> Material shown
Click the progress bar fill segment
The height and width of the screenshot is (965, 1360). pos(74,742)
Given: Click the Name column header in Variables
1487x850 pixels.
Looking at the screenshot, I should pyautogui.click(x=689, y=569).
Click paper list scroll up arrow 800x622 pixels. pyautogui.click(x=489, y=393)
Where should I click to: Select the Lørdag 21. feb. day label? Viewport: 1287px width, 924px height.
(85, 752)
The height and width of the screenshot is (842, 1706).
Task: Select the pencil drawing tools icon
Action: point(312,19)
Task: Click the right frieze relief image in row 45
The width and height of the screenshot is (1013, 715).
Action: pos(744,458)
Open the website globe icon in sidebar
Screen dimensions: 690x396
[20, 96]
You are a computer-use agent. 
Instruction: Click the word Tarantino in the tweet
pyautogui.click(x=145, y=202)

> Task details
An exact copy of all the records is the expected answer.

> Your response
Click the progress bar fill segment
The height and width of the screenshot is (965, 1360). pos(74,742)
Given: Click the Name column header in Variables
1487x850 pixels.
Looking at the screenshot, I should pyautogui.click(x=689, y=569).
Click paper list scroll up arrow 800x622 pixels. pyautogui.click(x=489, y=393)
Where should I click to: Select the Lørdag 21. feb. day label? Viewport: 1287px width, 924px height.
(85, 752)
The height and width of the screenshot is (842, 1706).
Task: Select the pencil drawing tools icon
Action: point(312,19)
Task: Click the right frieze relief image in row 45
The width and height of the screenshot is (1013, 715).
Action: pos(744,458)
Open the website globe icon in sidebar
Screen dimensions: 690x396
[20, 96]
You are a computer-use agent. 
Instruction: Click the word Tarantino in the tweet
pyautogui.click(x=145, y=202)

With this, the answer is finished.